What is required: With the line containing "Patient Portal (177, 12)" as the start and the line containing "[Increase quantity by 1] (155, 658)" as the end, transcribe that span of the entries below exactly, including both.
━━━━━━━━
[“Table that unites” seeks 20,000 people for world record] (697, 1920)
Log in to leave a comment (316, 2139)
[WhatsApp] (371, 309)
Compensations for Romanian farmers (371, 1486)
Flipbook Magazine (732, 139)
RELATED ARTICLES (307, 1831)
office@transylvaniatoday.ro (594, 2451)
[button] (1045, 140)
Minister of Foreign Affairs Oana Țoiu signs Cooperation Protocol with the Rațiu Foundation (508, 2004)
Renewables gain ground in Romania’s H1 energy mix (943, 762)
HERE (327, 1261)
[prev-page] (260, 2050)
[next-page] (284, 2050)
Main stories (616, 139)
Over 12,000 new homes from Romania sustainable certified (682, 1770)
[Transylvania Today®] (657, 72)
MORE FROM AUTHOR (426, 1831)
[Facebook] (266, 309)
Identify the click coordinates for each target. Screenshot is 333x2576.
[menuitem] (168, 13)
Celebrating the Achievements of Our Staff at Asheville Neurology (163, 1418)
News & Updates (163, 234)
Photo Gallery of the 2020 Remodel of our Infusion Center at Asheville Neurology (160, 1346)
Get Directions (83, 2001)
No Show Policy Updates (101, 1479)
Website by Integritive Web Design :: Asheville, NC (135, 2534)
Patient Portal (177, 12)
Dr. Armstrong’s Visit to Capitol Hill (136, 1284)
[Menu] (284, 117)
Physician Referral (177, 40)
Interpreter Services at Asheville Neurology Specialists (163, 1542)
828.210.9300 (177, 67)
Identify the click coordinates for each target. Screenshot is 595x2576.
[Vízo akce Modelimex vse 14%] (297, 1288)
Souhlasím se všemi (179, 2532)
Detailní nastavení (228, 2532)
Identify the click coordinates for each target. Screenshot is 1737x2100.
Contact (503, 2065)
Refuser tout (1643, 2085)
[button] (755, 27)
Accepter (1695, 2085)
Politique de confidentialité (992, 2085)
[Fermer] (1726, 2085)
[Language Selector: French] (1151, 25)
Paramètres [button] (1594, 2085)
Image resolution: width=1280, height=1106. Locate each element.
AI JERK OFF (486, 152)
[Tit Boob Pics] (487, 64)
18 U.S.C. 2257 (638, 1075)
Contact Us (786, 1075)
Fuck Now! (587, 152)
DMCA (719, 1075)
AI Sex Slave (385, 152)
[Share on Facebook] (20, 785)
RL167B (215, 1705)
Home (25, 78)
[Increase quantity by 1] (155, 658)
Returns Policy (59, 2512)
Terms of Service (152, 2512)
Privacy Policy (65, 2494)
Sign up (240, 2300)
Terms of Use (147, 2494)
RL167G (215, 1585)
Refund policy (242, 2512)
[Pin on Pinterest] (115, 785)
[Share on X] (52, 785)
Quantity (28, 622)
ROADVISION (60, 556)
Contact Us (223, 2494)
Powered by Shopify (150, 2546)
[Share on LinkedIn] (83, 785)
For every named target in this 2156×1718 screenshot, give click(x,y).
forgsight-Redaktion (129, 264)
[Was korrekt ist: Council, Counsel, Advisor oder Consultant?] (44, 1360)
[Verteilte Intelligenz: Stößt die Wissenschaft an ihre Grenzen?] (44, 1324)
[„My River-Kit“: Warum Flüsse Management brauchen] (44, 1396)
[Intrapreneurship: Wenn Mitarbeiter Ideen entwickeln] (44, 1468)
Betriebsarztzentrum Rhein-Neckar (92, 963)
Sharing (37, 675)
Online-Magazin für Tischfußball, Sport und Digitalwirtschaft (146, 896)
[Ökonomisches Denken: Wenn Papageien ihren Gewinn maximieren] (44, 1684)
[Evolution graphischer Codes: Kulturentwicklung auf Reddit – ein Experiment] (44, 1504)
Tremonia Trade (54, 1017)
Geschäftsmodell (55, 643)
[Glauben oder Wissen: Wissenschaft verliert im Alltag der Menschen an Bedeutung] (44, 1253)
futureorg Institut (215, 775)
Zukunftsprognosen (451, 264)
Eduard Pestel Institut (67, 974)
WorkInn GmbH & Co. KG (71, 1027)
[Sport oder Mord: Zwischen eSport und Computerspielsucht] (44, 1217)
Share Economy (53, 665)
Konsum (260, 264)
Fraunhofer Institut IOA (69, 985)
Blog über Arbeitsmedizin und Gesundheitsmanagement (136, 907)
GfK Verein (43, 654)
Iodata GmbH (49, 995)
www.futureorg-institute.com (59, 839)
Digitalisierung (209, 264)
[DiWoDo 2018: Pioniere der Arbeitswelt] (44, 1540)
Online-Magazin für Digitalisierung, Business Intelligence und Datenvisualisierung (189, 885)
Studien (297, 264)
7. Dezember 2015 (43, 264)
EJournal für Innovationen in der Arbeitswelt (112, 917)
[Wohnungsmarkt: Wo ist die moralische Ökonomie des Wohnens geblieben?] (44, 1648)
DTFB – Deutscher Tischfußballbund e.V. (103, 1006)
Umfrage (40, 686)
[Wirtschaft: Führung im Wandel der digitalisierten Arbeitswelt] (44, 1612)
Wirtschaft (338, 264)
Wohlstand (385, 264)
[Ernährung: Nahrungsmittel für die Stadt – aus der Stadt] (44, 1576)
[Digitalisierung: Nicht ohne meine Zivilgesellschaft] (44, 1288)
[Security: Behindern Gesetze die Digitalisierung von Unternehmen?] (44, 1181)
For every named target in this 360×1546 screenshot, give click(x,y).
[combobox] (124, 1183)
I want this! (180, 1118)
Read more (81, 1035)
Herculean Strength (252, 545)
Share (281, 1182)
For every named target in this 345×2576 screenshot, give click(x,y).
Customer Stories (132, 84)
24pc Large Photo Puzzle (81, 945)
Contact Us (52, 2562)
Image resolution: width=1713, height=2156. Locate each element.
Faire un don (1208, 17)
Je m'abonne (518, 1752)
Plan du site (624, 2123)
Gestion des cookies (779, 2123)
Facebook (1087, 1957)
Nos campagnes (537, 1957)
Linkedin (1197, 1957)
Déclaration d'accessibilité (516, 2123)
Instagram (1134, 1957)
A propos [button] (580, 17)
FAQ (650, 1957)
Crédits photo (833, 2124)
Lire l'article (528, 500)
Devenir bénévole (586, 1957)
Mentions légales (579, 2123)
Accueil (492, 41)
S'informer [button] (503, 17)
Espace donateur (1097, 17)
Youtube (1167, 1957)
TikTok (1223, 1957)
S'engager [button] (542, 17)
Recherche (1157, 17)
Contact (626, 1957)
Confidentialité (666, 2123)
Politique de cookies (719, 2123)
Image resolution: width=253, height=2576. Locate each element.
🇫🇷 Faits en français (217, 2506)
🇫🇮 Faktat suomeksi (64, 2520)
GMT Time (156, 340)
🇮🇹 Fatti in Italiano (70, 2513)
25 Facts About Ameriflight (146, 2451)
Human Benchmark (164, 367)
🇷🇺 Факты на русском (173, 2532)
━━━━━━━━
Result for this exercise:
Patient Portal (177, 12)
Dr. Armstrong’s Visit to Capitol Hill (136, 1284)
[Menu] (284, 117)
Physician Referral (177, 40)
Interpreter Services at Asheville Neurology Specialists (163, 1542)
828.210.9300 (177, 67)
Identify the click coordinates for each target. Screenshot is 595x2576.
[Vízo akce Modelimex vse 14%] (297, 1288)
Souhlasím se všemi (179, 2532)
Detailní nastavení (228, 2532)
Identify the click coordinates for each target. Screenshot is 1737x2100.
Contact (503, 2065)
Refuser tout (1643, 2085)
[button] (755, 27)
Accepter (1695, 2085)
Politique de confidentialité (992, 2085)
[Fermer] (1726, 2085)
[Language Selector: French] (1151, 25)
Paramètres [button] (1594, 2085)
Image resolution: width=1280, height=1106. Locate each element.
AI JERK OFF (486, 152)
[Tit Boob Pics] (487, 64)
18 U.S.C. 2257 (638, 1075)
Contact Us (786, 1075)
Fuck Now! (587, 152)
DMCA (719, 1075)
AI Sex Slave (385, 152)
[Share on Facebook] (20, 785)
RL167B (215, 1705)
Home (25, 78)
[Increase quantity by 1] (155, 658)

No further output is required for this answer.